2015-12-07 17:54:57.431 TestWeb[13503:4532874] about to load url https://dev1.zaomengshe.com/c/54260
2015-12-07 17:55:02.339 TestWeb[13503:4532874] failed to load
2015-12-07 17:55:15.310 TestWeb[13503:4532874] NSURLErrorCancelled: error Error Domain=NSURLErrorDomain Code=-999 "(null)" UserInfo={NSErrorFailingURLKey=http://exon.name/, NSErrorFailingURLStringKey=http://exon.name/}
2015-12-07 17:55:15.313 TestWeb[13503:4533886] void SendDelegateMessage(NSInvocation *): delegate (webView:decidePolicyForNavigationAction:request:frame:decisionListener:) failed to return after waiting 10 seconds. main run loop mode: kCFRunLoopDefaultMode
2015-12-07 17:55:16.210 TestWeb[13503:4534307] NSURLSession/NSURLConnection HTTP load failed (kCFStreamErrorDomainSSL, -9843)
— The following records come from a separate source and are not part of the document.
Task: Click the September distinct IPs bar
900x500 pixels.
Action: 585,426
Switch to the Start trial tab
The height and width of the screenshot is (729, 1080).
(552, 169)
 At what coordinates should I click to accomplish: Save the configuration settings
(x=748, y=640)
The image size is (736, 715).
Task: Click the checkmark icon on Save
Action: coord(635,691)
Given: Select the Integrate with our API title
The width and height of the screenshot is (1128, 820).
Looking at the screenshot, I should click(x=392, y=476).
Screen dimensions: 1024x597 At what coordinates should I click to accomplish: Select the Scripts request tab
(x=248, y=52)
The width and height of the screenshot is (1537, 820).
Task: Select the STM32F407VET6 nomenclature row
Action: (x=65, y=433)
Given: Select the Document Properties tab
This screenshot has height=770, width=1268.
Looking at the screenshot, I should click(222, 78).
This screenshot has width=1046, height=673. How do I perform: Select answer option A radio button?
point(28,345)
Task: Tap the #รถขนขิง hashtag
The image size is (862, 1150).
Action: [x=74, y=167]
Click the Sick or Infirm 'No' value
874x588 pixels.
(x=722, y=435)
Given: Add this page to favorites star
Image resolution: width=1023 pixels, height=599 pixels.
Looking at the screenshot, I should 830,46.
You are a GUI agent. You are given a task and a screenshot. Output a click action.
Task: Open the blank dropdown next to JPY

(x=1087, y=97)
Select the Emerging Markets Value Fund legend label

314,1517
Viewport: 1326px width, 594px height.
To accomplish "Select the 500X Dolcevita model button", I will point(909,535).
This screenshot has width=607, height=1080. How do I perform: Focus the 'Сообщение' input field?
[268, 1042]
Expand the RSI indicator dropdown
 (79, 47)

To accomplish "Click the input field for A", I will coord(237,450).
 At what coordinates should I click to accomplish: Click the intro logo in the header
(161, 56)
2015-12-07 17:55:16.653 TestWeb[13503:4532874] finished load urlString: https://dev1.zaomengshe.com/c/54260

    In my case I was loading an insecure youku video in an iframe, and iframes count as active content. So there's no way it can be made to work. Youku doesn't provide HTTPS content.

    The solution turns out to be elegantly simple: move the entire app back to the HTTP version of my site and keep the NSAllowsArbitraryLoads flag. Hooray! That was a fun experiment with HTTPS everyone, thanks for that. Be sure to get back to me when it works.